=== Begin Enclosure ===

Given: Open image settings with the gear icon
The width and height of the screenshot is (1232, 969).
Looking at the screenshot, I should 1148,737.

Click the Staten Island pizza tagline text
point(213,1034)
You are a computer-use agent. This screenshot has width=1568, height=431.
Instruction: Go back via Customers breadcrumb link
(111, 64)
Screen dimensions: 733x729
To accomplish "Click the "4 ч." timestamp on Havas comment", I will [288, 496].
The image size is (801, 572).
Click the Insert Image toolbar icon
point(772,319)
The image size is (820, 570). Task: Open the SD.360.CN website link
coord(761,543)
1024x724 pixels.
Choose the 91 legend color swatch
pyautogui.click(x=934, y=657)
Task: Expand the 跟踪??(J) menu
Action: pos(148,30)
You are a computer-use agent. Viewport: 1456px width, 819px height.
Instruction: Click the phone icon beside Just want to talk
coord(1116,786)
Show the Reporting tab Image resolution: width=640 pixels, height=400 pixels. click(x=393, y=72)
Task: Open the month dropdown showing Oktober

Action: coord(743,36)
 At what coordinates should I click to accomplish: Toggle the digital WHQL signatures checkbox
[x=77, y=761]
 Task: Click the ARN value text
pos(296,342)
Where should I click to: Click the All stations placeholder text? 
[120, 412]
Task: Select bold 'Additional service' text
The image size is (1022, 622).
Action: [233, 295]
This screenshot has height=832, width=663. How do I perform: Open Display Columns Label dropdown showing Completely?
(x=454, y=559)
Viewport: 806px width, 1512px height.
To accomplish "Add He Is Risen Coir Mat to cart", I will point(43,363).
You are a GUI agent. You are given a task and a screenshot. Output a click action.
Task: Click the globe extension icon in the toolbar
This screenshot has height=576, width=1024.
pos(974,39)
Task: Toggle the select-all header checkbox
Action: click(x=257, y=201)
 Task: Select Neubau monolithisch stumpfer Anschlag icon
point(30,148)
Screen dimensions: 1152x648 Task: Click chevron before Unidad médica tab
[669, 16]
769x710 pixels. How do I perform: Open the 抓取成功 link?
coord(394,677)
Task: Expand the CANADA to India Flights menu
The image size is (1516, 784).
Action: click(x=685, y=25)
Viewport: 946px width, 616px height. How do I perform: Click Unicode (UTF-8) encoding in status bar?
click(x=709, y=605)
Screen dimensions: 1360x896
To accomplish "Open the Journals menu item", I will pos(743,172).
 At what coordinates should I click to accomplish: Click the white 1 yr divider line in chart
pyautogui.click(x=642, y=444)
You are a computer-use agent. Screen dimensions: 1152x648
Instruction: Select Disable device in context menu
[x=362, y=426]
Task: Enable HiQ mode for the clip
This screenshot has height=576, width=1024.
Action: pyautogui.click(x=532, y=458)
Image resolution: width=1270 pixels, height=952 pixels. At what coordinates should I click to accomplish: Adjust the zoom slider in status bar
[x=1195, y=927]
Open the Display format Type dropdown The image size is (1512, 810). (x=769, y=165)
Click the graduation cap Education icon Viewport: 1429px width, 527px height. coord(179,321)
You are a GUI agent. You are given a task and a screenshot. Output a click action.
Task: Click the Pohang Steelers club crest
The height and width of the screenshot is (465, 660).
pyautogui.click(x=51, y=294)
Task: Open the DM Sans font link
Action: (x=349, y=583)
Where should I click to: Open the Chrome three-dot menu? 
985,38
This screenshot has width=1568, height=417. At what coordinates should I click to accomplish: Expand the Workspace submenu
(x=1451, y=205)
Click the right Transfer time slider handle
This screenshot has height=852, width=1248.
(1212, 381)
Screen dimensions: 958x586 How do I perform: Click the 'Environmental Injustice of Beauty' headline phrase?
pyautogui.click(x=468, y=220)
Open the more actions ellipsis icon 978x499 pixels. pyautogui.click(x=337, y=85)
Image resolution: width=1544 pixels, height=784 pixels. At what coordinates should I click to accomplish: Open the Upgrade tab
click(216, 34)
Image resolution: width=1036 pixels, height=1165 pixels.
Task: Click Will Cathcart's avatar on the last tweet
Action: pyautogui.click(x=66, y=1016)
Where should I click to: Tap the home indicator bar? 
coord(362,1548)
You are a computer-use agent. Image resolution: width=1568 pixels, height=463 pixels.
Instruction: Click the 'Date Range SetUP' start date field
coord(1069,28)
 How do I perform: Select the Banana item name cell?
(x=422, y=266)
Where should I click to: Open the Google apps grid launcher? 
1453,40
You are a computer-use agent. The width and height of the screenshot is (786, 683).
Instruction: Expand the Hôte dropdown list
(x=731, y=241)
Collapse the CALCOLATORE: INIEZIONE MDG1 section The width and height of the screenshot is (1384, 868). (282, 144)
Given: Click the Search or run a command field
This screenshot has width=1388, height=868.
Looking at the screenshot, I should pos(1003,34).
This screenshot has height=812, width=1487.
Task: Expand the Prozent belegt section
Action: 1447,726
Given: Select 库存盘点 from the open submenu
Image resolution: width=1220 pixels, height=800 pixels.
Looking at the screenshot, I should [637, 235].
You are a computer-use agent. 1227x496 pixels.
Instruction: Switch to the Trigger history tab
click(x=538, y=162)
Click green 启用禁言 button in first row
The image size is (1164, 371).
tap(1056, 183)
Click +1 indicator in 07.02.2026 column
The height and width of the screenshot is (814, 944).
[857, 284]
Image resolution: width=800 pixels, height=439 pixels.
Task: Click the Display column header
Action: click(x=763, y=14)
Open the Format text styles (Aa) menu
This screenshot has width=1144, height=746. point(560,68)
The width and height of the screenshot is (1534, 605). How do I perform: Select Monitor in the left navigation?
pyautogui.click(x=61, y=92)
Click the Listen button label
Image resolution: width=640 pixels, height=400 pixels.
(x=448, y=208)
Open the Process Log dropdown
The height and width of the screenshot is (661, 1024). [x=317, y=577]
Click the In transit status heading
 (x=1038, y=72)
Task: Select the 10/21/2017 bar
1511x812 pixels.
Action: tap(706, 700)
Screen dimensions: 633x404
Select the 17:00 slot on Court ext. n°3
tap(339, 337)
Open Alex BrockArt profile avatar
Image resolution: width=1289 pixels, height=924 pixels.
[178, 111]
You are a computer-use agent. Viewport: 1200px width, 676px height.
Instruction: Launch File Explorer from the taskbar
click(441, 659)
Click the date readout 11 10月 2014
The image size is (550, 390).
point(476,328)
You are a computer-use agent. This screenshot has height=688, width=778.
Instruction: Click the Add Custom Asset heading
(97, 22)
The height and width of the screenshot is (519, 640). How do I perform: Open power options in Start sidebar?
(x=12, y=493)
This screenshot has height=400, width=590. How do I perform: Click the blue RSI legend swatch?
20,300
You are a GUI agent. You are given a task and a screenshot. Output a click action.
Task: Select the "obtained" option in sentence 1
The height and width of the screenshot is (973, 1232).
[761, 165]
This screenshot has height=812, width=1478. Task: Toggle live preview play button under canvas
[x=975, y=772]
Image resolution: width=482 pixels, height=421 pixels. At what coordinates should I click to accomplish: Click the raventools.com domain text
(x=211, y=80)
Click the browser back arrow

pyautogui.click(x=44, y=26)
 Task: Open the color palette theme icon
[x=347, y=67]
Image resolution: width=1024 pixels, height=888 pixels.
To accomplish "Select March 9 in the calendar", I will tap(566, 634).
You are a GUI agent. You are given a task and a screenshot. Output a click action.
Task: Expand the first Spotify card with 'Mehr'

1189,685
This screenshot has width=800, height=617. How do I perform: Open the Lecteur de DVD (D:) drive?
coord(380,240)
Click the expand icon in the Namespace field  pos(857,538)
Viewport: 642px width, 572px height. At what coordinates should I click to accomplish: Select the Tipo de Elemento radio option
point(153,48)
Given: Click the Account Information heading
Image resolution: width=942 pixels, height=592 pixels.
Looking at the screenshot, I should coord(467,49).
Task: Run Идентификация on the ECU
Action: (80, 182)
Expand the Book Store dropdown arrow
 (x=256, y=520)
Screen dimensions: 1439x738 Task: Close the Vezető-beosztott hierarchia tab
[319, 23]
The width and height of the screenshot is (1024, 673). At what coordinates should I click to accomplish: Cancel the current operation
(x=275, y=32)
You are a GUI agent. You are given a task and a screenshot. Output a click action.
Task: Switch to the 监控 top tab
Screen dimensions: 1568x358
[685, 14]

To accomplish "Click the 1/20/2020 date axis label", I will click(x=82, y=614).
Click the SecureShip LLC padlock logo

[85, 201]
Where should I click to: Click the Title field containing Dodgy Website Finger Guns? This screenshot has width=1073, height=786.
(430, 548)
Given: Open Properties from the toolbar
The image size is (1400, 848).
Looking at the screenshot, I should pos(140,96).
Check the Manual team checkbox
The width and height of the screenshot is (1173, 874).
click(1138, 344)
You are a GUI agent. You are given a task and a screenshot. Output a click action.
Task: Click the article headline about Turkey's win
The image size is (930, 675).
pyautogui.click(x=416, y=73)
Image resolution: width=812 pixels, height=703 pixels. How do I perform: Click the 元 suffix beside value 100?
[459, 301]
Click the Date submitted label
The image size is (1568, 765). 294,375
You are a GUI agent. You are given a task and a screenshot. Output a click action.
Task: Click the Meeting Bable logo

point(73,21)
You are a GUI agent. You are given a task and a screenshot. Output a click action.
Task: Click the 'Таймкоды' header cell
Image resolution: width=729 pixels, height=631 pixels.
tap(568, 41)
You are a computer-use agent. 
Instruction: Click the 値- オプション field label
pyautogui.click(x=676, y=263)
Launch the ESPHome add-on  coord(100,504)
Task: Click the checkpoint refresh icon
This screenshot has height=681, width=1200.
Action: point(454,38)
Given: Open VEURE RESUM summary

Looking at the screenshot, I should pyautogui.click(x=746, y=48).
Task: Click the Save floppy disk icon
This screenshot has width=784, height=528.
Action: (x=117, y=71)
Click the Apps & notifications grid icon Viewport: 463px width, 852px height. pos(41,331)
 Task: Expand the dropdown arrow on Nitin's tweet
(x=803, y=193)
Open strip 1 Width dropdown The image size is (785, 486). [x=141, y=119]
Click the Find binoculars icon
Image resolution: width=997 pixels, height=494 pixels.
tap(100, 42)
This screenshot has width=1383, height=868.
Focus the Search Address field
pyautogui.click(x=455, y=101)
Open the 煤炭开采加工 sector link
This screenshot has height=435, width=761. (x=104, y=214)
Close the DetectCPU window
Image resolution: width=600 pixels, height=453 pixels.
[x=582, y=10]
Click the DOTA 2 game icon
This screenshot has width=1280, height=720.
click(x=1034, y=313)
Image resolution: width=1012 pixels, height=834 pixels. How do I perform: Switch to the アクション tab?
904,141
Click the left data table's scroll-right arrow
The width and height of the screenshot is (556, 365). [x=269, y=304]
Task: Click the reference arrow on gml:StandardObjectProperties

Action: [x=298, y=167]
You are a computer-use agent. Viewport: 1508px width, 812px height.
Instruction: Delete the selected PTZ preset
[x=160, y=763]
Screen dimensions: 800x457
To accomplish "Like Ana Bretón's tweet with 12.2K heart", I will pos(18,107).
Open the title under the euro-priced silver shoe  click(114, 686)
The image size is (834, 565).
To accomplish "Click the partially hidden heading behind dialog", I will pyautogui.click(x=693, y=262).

=== End Enclosure ===

# INSTRUCTIONS FOR THE TASK
Look through the material above and print exactly the lines from the one containing "Instruction: Select Disable" to the one containing "Task: Click the Pohang Steelers club crest", both included, and nothing more.

# THE ANSWER
Instruction: Select Disable device in context menu
[x=362, y=426]
Task: Enable HiQ mode for the clip
This screenshot has height=576, width=1024.
Action: pyautogui.click(x=532, y=458)
Image resolution: width=1270 pixels, height=952 pixels. At what coordinates should I click to accomplish: Adjust the zoom slider in status bar
[x=1195, y=927]
Open the Display format Type dropdown The image size is (1512, 810). (x=769, y=165)
Click the graduation cap Education icon Viewport: 1429px width, 527px height. coord(179,321)
You are a GUI agent. You are given a task and a screenshot. Output a click action.
Task: Click the Pohang Steelers club crest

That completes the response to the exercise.